■ Task statement
Return all of the records below line for line, copying each one without any change.

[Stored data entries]
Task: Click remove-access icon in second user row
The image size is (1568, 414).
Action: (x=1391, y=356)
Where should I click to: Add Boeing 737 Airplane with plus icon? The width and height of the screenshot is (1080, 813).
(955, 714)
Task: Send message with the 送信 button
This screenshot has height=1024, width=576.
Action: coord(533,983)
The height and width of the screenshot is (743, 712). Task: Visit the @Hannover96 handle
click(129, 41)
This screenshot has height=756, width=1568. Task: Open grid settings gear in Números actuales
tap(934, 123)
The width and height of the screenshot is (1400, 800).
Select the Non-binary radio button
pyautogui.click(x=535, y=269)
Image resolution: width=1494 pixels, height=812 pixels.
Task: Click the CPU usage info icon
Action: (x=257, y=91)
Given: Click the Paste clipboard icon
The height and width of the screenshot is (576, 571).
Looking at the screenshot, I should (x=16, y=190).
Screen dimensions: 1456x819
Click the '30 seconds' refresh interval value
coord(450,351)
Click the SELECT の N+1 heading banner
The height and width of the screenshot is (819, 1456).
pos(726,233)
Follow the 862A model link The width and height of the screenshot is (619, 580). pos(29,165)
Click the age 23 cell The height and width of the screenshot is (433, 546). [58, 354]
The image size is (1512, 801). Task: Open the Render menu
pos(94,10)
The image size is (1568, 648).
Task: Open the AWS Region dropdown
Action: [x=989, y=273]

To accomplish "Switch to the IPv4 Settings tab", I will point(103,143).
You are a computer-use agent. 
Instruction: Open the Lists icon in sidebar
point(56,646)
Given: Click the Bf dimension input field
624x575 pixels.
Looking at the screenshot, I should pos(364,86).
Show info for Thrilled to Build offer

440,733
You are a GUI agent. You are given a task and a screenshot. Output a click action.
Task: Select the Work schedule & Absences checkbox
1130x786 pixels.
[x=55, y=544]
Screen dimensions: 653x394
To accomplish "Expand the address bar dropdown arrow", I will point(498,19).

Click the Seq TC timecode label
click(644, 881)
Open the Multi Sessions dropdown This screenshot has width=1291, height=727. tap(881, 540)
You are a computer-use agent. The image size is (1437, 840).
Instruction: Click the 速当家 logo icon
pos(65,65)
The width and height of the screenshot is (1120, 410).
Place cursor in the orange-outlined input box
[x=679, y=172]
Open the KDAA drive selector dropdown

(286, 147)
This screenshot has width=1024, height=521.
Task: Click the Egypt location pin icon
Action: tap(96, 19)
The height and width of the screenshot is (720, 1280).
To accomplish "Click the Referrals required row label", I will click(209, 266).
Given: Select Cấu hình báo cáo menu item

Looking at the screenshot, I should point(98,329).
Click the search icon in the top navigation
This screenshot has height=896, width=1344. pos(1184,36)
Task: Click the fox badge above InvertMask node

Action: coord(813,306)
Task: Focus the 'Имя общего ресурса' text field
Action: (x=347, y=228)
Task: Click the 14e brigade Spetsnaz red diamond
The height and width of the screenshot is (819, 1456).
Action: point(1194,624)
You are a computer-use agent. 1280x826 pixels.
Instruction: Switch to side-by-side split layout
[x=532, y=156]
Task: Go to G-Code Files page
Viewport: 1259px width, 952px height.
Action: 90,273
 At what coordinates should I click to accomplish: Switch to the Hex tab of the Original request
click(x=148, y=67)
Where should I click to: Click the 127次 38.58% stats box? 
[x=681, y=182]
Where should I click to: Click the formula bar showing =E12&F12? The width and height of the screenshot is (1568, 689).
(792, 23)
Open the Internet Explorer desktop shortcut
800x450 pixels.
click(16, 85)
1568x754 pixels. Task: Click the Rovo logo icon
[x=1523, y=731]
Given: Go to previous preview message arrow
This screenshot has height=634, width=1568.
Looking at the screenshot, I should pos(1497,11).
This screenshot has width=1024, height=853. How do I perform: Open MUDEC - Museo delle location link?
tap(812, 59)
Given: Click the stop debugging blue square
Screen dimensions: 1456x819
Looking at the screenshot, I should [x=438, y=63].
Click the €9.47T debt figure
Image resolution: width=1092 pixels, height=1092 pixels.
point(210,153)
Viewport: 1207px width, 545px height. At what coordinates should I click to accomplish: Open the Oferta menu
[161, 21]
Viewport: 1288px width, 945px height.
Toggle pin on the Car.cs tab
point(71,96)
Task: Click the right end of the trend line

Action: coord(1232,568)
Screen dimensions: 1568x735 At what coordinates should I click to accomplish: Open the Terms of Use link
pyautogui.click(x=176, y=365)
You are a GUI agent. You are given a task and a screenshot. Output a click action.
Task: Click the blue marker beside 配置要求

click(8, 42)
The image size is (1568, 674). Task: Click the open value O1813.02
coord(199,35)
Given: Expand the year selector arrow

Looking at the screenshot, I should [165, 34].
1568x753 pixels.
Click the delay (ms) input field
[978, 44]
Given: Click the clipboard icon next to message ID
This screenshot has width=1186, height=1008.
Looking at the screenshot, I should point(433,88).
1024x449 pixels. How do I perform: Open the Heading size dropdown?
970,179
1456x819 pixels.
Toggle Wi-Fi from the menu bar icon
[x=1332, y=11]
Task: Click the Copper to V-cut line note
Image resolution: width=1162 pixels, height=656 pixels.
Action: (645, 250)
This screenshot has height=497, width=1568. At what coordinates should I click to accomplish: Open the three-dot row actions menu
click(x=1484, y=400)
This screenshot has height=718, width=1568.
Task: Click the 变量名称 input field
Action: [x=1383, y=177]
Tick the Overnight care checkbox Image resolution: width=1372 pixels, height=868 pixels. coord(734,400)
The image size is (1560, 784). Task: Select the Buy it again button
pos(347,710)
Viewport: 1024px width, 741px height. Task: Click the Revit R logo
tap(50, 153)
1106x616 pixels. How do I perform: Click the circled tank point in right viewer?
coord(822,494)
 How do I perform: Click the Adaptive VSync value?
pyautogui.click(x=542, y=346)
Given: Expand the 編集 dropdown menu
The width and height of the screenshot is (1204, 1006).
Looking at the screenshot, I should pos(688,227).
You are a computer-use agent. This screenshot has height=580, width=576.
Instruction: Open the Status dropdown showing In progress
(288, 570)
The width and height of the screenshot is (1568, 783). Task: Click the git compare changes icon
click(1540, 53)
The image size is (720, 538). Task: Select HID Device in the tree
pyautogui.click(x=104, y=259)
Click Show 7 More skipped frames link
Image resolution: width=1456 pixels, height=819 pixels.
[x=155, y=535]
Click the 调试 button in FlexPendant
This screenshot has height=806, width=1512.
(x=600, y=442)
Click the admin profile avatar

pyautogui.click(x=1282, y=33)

■ Reply
Task: Click remove-access icon in second user row
The image size is (1568, 414).
Action: (x=1391, y=356)
Where should I click to: Add Boeing 737 Airplane with plus icon? The width and height of the screenshot is (1080, 813).
(955, 714)
Task: Send message with the 送信 button
This screenshot has height=1024, width=576.
Action: coord(533,983)
The height and width of the screenshot is (743, 712). Task: Visit the @Hannover96 handle
click(129, 41)
This screenshot has height=756, width=1568. Task: Open grid settings gear in Números actuales
tap(934, 123)
The width and height of the screenshot is (1400, 800).
Select the Non-binary radio button
pyautogui.click(x=535, y=269)
Image resolution: width=1494 pixels, height=812 pixels.
Task: Click the CPU usage info icon
Action: (x=257, y=91)
Given: Click the Paste clipboard icon
The height and width of the screenshot is (576, 571).
Looking at the screenshot, I should (x=16, y=190).
Screen dimensions: 1456x819
Click the '30 seconds' refresh interval value
coord(450,351)
Click the SELECT の N+1 heading banner
The height and width of the screenshot is (819, 1456).
pos(726,233)
Follow the 862A model link The width and height of the screenshot is (619, 580). pos(29,165)
Click the age 23 cell The height and width of the screenshot is (433, 546). [58, 354]
The image size is (1512, 801). Task: Open the Render menu
pos(94,10)
The image size is (1568, 648).
Task: Open the AWS Region dropdown
Action: [x=989, y=273]

To accomplish "Switch to the IPv4 Settings tab", I will point(103,143).
You are a computer-use agent. 
Instruction: Open the Lists icon in sidebar
point(56,646)
Given: Click the Bf dimension input field
624x575 pixels.
Looking at the screenshot, I should pos(364,86).
Show info for Thrilled to Build offer

440,733
You are a GUI agent. You are given a task and a screenshot. Output a click action.
Task: Select the Work schedule & Absences checkbox
1130x786 pixels.
[x=55, y=544]
Screen dimensions: 653x394
To accomplish "Expand the address bar dropdown arrow", I will point(498,19).

Click the Seq TC timecode label
click(644, 881)
Open the Multi Sessions dropdown This screenshot has width=1291, height=727. tap(881, 540)
You are a computer-use agent. The image size is (1437, 840).
Instruction: Click the 速当家 logo icon
pos(65,65)
The width and height of the screenshot is (1120, 410).
Place cursor in the orange-outlined input box
[x=679, y=172]
Open the KDAA drive selector dropdown

(286, 147)
This screenshot has width=1024, height=521.
Task: Click the Egypt location pin icon
Action: tap(96, 19)
The height and width of the screenshot is (720, 1280).
To accomplish "Click the Referrals required row label", I will click(209, 266).
Given: Select Cấu hình báo cáo menu item

Looking at the screenshot, I should point(98,329).
Click the search icon in the top navigation
This screenshot has height=896, width=1344. pos(1184,36)
Task: Click the fox badge above InvertMask node

Action: coord(813,306)
Task: Focus the 'Имя общего ресурса' text field
Action: (x=347, y=228)
Task: Click the 14e brigade Spetsnaz red diamond
The height and width of the screenshot is (819, 1456).
Action: point(1194,624)
You are a computer-use agent. 1280x826 pixels.
Instruction: Switch to side-by-side split layout
[x=532, y=156]
Task: Go to G-Code Files page
Viewport: 1259px width, 952px height.
Action: 90,273
 At what coordinates should I click to accomplish: Switch to the Hex tab of the Original request
click(x=148, y=67)
Where should I click to: Click the 127次 38.58% stats box? 
[x=681, y=182]
Where should I click to: Click the formula bar showing =E12&F12? The width and height of the screenshot is (1568, 689).
(792, 23)
Open the Internet Explorer desktop shortcut
800x450 pixels.
click(16, 85)
1568x754 pixels. Task: Click the Rovo logo icon
[x=1523, y=731]
Given: Go to previous preview message arrow
This screenshot has height=634, width=1568.
Looking at the screenshot, I should pos(1497,11).
This screenshot has width=1024, height=853. How do I perform: Open MUDEC - Museo delle location link?
tap(812, 59)
Given: Click the stop debugging blue square
Screen dimensions: 1456x819
Looking at the screenshot, I should [x=438, y=63].
Click the €9.47T debt figure
Image resolution: width=1092 pixels, height=1092 pixels.
point(210,153)
Viewport: 1207px width, 545px height. At what coordinates should I click to accomplish: Open the Oferta menu
[161, 21]
Viewport: 1288px width, 945px height.
Toggle pin on the Car.cs tab
point(71,96)
Task: Click the right end of the trend line

Action: coord(1232,568)
Screen dimensions: 1568x735 At what coordinates should I click to accomplish: Open the Terms of Use link
pyautogui.click(x=176, y=365)
You are a GUI agent. You are given a task and a screenshot. Output a click action.
Task: Click the blue marker beside 配置要求

click(8, 42)
The image size is (1568, 674). Task: Click the open value O1813.02
coord(199,35)
Given: Expand the year selector arrow

Looking at the screenshot, I should [165, 34].
1568x753 pixels.
Click the delay (ms) input field
[978, 44]
Given: Click the clipboard icon next to message ID
This screenshot has width=1186, height=1008.
Looking at the screenshot, I should point(433,88).
1024x449 pixels. How do I perform: Open the Heading size dropdown?
970,179
1456x819 pixels.
Toggle Wi-Fi from the menu bar icon
[x=1332, y=11]
Task: Click the Copper to V-cut line note
Image resolution: width=1162 pixels, height=656 pixels.
Action: (645, 250)
This screenshot has height=497, width=1568. At what coordinates should I click to accomplish: Open the three-dot row actions menu
click(x=1484, y=400)
This screenshot has height=718, width=1568.
Task: Click the 变量名称 input field
Action: [x=1383, y=177]
Tick the Overnight care checkbox Image resolution: width=1372 pixels, height=868 pixels. coord(734,400)
The image size is (1560, 784). Task: Select the Buy it again button
pos(347,710)
Viewport: 1024px width, 741px height. Task: Click the Revit R logo
tap(50, 153)
1106x616 pixels. How do I perform: Click the circled tank point in right viewer?
coord(822,494)
 How do I perform: Click the Adaptive VSync value?
pyautogui.click(x=542, y=346)
Given: Expand the 編集 dropdown menu
The width and height of the screenshot is (1204, 1006).
Looking at the screenshot, I should pos(688,227).
You are a computer-use agent. This screenshot has height=580, width=576.
Instruction: Open the Status dropdown showing In progress
(288, 570)
The width and height of the screenshot is (1568, 783). Task: Click the git compare changes icon
click(1540, 53)
The image size is (720, 538). Task: Select HID Device in the tree
pyautogui.click(x=104, y=259)
Click Show 7 More skipped frames link
Image resolution: width=1456 pixels, height=819 pixels.
[x=155, y=535]
Click the 调试 button in FlexPendant
This screenshot has height=806, width=1512.
(x=600, y=442)
Click the admin profile avatar

pyautogui.click(x=1282, y=33)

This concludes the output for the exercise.